The purpose of create_name() is to create, in new_name the name of the file to use to save the read image (do_read_cmd()), using the following naming convention:

image_id + resolution_suffix + '.jpg'

where:

  • image_id is the image identifier;
  • and resolution_suffix corresponds to _orig, _small or _thumb;

for instance, if the image id is "myid" and the resolution is SMALL_RES, then new_name will contain "myid_small.jpg".
Also have a look at its call for further details if needed.

write_disk_image() is a very simple tool function (five lines or so) to write the content of the provided image_buffer, the size of which is image_size, to a file, the name of which is provided. Have a look at its call for further details if needed.

This function returns ERR_IO on error and ERR_NONE otherwise.

Finaly, read_disk_image() reads an image from disk, the filename of which is provided in path. It reads the image into image_buffer and sets image_size to its corresponding size.

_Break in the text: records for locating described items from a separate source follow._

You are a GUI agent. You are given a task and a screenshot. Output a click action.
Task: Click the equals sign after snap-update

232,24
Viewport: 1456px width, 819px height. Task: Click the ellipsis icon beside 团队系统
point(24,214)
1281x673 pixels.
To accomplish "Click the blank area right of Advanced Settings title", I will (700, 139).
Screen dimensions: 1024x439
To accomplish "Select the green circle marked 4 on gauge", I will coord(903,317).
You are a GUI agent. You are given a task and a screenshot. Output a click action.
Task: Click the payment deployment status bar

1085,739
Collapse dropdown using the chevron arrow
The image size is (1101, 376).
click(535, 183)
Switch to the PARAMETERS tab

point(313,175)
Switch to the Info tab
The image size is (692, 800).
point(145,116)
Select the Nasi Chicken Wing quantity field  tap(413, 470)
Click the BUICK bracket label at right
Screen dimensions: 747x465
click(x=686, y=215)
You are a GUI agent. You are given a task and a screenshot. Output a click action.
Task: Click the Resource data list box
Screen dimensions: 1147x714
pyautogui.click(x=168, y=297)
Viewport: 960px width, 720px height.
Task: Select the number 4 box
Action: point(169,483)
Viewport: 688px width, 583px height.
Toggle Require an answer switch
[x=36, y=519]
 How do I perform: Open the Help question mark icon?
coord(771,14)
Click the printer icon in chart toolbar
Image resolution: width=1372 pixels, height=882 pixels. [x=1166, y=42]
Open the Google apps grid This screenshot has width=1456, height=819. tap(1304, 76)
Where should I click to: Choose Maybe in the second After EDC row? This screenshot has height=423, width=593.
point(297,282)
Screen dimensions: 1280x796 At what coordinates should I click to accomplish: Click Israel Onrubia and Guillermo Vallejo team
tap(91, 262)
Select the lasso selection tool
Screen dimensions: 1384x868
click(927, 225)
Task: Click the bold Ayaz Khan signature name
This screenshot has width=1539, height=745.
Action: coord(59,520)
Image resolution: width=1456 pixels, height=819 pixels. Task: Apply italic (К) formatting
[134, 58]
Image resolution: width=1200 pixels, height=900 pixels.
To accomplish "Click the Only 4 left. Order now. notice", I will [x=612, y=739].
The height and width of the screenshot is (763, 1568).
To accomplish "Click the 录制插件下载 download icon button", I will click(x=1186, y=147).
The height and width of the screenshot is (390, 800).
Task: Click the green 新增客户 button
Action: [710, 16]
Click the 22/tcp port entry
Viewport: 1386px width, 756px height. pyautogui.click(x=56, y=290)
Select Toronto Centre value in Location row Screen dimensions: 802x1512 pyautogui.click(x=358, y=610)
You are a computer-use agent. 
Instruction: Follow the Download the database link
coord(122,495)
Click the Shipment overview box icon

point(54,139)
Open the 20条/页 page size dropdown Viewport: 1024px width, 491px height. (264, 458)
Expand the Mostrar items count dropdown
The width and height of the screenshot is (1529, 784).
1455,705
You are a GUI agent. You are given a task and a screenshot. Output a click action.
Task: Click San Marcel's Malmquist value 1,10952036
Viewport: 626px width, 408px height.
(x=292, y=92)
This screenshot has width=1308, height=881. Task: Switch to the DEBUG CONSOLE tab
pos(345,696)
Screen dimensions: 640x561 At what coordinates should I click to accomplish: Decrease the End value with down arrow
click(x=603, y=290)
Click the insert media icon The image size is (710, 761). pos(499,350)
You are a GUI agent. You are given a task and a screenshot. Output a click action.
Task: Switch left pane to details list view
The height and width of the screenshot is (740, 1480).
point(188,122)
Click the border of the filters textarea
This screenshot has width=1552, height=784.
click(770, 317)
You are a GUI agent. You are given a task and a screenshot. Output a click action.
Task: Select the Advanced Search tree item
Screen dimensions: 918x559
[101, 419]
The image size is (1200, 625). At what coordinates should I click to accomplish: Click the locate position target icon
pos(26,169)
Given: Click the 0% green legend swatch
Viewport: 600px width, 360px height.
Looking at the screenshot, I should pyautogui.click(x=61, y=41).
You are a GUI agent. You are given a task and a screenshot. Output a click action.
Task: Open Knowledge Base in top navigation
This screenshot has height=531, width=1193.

This function returns ERR_IO in case of a filesystem error, ERR_OUT_OF_MEMORY in case of a memory allocation error, and ERR_NONE otherwise.

Update help

Finaly, modify the help command to reflect the new commands:

> ./imgfscmd help
imgfscmd [COMMAND] [ARGUMENTS]
  help: displays this help.
  list <imgFS_filename>: list imgFS content.
  create <imgFS_filename> [options]: create a new imgFS.
      options are:
          -max_files <MAX_FILES>: maximum number of files.
                                  default value is 128
                                  maximum value is 4294967295
          -thumb_res <X_RES> <Y_RES>: resolution for thumbnail images.
                                  default value is 64x64
                                  maximum value is 128x128
          -small_res <X_RES> <Y_RES>: resolution for small images.
                                  default value is 256x256
                                  maximum value is 512x512
  read   <imgFS_filename> <imgID> [original|orig|thumbnail|thumb|small]:
      read an image from the imgFS and save it to a file.
      default resolution is "original".
  insert <imgFS_filename> <imgID> <filename>: insert a new image in the imgFS.
  delete <imgFS_filename> <imgID>: delete image imgID from imgFS.